TEMPO.CO, Jakarta - Pengacara senior Todung Mulya Lubis mengatakan Pasal 219 dalam Rancangan Undang-Undang Kitab Undang-Undang Hukum Pidana tidak lagi relevan dengan kondisi saat ini. Menurut dia dengan atau tanpa pasal itu, tidak ada yang bisa mencegah penyebaran paham komunisme di Indonesia.
"Karena sosial media sudah marak," katanya dalam rapat dengar pendapat bersama panitia kerja RUU KUHP di Kompleks Parlemen, Senayan, Jakarta, Rabu, 5 Oktober 2016.
Pasal 219 mengatur tentang larangan seseorang menyebarkan paham komunisme atau Marxisme dan Leninisme. Pelaku yang menyebarkan paham itu dengan tujuan mengubah Pancasila sebagai dasar negara, terancam pidana penjara tujuh tahun.
Todung merasa tidak melihat hal yang rasional dari pasal tersebut. Sebab, saat ini ideologi komunisme sudah bangkrut. "Komunisme cuma laku di Korea Utara," kata Todung mengutip pernyataan mantan Wakil Kepala Staf Angkatan Darat TNI Kiki Syahnakri.
Ia melihat rumusan pasal itu saat ini terlalu longgar dan berpotensi terjadi kriminalisasi. "Nanti tidak bisa pentaskan drama, film, diskusi atau launching buku karena diduga menyebarkan komunis," ucap Todung.

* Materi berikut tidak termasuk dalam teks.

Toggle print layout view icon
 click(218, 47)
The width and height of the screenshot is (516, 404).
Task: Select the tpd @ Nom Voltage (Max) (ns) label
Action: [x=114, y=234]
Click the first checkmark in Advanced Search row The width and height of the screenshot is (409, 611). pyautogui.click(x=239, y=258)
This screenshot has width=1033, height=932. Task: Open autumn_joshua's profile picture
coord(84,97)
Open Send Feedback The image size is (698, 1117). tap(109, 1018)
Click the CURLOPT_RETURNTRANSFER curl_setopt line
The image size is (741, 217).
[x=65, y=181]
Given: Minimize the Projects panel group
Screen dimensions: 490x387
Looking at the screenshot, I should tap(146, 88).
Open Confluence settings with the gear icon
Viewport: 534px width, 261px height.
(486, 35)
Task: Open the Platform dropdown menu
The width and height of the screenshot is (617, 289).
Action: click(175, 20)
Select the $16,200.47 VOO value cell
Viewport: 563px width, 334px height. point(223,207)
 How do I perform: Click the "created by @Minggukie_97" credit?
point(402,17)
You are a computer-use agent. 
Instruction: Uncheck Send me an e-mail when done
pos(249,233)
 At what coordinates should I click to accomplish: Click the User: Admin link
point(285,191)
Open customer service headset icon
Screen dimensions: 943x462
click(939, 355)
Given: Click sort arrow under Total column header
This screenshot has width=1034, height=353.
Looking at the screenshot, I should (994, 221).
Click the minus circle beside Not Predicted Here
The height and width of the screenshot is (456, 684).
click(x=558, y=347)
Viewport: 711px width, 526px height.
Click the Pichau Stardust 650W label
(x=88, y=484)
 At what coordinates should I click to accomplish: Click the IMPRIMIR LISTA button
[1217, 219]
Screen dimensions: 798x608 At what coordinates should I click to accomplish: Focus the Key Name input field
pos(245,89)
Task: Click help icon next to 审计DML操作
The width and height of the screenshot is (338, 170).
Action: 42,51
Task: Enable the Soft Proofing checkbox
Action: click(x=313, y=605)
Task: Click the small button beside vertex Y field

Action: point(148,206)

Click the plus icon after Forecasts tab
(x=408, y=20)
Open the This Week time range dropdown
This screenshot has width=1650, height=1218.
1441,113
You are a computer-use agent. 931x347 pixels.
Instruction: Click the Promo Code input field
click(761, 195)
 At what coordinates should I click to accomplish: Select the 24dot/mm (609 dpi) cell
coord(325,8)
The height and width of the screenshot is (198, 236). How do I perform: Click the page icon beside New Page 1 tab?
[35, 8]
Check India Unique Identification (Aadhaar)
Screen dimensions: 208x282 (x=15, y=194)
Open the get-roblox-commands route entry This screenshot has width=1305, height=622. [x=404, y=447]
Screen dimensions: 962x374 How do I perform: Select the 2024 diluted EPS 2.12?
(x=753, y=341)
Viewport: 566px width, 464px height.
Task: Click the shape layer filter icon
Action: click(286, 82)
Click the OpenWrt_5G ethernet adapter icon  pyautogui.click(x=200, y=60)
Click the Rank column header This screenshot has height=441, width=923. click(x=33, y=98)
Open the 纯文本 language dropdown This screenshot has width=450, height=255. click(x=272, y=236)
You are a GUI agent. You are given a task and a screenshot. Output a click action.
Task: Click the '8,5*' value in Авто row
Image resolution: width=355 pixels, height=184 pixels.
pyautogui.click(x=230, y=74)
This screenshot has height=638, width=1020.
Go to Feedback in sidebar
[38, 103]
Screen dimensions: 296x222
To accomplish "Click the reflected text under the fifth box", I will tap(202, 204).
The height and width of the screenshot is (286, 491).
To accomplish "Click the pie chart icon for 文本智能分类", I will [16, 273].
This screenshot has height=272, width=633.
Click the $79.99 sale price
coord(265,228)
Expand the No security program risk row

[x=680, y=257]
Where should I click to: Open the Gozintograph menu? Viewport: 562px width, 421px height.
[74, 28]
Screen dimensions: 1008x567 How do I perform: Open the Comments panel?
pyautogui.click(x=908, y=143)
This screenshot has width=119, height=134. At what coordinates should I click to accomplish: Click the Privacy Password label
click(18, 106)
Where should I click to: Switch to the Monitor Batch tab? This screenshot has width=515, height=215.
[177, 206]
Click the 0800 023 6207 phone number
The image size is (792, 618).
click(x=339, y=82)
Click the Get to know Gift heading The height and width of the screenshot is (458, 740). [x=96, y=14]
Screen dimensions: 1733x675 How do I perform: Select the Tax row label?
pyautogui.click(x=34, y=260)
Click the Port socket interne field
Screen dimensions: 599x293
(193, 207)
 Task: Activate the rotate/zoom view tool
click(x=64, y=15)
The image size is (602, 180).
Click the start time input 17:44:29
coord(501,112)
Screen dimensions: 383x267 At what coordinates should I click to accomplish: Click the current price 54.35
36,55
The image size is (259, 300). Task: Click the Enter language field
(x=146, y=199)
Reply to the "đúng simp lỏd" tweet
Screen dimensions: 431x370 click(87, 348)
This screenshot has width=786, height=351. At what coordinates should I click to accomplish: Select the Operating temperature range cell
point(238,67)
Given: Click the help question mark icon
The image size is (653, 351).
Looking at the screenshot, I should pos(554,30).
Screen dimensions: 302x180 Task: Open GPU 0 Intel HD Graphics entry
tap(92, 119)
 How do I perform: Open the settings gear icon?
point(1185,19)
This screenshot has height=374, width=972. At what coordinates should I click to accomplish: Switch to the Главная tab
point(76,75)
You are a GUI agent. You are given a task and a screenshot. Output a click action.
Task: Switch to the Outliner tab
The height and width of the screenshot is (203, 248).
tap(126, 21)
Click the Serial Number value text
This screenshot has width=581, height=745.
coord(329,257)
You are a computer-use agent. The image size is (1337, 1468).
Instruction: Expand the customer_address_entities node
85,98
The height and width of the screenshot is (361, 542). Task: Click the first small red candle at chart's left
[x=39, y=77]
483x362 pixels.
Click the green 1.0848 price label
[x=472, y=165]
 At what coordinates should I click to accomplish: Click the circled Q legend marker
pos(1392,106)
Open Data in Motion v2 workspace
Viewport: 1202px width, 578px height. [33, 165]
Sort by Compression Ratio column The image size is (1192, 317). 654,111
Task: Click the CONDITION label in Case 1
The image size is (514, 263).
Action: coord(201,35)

Wakil Ketua Panja KUHP Benny Kabur Harman sebelumnya meminta penjelasan terkait larangan paham Marxisme-Leninisme ini. "Apa yang sebetulnya dilarang dari ajaran ini. Kami kesulitan membuat formulasi rumusannya," ujarnya.
Anggota Panja dari Fraksi Partai Golkar Syaiful Bahri Ruray mengatakan Pasal 219 tidak akan dihapus. Menurut dia adanya pasal itu didasari dari Ketetapan Majelis Permusyawaratan Rakyat (Tap MPR) nomor 25 tahun 1996 tentang larangan komunisme. "Pak Todung melihatnya aspek kekinian, kami melihatnya lewat sejarah," tuturnya.